[Pixel coordinate grounding data]
- Opening Delimiter -

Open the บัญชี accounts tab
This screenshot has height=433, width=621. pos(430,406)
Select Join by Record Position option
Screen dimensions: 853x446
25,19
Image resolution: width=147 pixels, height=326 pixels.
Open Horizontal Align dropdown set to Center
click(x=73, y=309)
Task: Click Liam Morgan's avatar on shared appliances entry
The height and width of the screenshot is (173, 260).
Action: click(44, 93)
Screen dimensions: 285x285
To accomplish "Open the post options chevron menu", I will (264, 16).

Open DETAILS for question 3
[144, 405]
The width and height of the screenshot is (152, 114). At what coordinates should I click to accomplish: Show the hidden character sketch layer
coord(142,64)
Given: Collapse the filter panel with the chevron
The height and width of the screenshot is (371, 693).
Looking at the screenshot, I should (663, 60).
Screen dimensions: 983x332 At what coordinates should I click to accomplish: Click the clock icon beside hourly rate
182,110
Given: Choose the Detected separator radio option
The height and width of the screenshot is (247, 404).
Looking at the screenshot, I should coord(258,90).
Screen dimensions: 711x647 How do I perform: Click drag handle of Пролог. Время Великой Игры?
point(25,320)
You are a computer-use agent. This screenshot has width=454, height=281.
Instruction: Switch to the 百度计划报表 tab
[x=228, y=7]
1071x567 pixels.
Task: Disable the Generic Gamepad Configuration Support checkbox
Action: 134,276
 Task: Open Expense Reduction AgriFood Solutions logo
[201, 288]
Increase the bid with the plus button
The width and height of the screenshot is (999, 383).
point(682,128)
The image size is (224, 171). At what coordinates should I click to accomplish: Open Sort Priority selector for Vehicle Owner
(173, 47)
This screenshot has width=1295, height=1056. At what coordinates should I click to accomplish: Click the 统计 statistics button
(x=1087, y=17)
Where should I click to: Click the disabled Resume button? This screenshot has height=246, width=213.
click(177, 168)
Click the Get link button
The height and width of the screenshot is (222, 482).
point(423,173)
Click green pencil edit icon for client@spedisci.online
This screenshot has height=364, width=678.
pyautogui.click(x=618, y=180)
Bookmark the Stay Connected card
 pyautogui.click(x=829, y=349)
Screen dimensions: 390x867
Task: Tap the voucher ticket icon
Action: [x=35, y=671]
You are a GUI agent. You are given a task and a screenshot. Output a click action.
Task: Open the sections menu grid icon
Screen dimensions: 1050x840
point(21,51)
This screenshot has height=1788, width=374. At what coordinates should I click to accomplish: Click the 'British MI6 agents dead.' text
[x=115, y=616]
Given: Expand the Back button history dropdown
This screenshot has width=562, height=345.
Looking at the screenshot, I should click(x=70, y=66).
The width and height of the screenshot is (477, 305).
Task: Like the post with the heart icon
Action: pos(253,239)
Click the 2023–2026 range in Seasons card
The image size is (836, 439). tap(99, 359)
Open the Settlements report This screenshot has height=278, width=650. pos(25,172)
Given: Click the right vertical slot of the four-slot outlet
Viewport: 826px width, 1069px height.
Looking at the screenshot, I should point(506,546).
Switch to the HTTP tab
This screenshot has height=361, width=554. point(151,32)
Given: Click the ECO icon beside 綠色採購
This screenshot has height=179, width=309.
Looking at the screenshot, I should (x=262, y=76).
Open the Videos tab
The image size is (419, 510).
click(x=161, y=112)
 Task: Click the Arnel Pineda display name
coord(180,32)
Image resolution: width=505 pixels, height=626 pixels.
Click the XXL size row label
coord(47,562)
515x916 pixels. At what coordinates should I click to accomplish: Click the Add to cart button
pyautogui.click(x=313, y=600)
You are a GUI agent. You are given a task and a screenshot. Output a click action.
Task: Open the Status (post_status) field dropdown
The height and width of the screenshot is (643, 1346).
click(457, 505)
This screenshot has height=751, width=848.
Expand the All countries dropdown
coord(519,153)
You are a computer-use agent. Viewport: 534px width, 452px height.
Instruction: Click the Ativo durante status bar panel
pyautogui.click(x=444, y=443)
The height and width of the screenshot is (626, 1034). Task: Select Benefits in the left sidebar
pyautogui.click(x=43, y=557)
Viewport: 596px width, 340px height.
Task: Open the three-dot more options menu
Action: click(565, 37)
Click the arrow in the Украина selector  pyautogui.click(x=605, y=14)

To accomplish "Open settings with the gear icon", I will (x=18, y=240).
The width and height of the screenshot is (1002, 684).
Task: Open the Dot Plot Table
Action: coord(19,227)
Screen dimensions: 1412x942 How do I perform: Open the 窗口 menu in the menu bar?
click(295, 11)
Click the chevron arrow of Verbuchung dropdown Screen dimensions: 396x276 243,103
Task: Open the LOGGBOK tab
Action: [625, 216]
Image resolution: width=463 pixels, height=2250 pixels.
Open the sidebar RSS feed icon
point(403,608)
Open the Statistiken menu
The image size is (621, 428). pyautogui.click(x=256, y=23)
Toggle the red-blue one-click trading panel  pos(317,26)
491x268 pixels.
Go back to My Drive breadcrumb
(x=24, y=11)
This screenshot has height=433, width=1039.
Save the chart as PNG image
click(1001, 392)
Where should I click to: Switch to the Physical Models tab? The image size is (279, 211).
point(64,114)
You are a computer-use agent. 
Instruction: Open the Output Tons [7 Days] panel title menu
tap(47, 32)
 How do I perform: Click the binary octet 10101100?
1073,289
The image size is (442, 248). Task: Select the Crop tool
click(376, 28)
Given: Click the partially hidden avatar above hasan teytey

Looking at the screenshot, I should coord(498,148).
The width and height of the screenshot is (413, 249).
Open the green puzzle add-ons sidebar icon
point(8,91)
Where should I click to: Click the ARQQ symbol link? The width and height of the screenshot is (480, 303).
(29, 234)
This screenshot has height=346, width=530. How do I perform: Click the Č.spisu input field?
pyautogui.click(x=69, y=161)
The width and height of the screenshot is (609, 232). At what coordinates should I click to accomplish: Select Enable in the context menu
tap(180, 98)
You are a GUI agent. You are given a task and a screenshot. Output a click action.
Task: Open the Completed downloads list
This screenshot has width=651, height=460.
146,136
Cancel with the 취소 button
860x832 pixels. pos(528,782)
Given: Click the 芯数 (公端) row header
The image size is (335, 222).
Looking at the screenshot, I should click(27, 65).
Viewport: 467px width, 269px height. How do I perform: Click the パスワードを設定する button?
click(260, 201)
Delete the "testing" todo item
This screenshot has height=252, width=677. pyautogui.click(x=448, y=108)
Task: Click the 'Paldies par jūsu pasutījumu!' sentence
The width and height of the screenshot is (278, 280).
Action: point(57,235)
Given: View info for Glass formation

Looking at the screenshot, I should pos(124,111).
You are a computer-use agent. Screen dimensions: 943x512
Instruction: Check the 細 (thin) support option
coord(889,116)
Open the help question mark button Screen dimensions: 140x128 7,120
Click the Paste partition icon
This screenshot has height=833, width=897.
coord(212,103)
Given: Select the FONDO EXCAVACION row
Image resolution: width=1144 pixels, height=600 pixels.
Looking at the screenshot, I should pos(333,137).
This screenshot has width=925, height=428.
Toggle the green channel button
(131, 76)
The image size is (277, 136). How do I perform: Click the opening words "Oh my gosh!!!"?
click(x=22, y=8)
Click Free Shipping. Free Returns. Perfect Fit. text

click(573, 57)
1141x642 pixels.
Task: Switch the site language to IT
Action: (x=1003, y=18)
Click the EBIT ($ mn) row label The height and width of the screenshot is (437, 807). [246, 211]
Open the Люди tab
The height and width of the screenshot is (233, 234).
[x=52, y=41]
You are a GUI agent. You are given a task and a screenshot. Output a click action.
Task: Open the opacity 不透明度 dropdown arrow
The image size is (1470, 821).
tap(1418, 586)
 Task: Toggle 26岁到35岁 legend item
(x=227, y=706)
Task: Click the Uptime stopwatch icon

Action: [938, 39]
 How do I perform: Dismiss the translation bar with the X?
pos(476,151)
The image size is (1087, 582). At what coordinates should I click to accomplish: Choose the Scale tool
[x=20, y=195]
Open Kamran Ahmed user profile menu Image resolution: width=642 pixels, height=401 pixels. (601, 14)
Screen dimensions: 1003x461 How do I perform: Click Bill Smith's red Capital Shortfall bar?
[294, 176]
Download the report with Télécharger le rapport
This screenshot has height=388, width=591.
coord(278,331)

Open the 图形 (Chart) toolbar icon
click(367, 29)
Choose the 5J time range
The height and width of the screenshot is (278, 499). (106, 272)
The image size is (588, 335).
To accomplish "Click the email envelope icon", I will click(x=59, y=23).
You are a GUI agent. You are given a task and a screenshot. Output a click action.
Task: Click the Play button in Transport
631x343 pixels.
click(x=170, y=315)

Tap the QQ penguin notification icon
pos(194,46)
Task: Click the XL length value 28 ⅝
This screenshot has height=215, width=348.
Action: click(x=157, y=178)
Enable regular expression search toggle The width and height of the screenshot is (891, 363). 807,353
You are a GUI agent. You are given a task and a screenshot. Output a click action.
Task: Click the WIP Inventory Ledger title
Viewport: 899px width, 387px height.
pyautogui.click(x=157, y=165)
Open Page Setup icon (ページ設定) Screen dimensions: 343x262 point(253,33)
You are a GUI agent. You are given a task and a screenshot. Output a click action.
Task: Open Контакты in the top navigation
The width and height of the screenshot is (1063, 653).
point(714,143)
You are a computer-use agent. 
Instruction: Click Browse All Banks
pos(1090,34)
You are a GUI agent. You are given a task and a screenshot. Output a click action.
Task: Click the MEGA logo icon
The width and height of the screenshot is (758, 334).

- Closing Delimiter -

*Instructions to follow*. Please go through the data above and copy every line that has the word "report".

*Result of this exercise*.
Open the Settlements report This screenshot has height=278, width=650. pos(25,172)
Download the report with Télécharger le rapport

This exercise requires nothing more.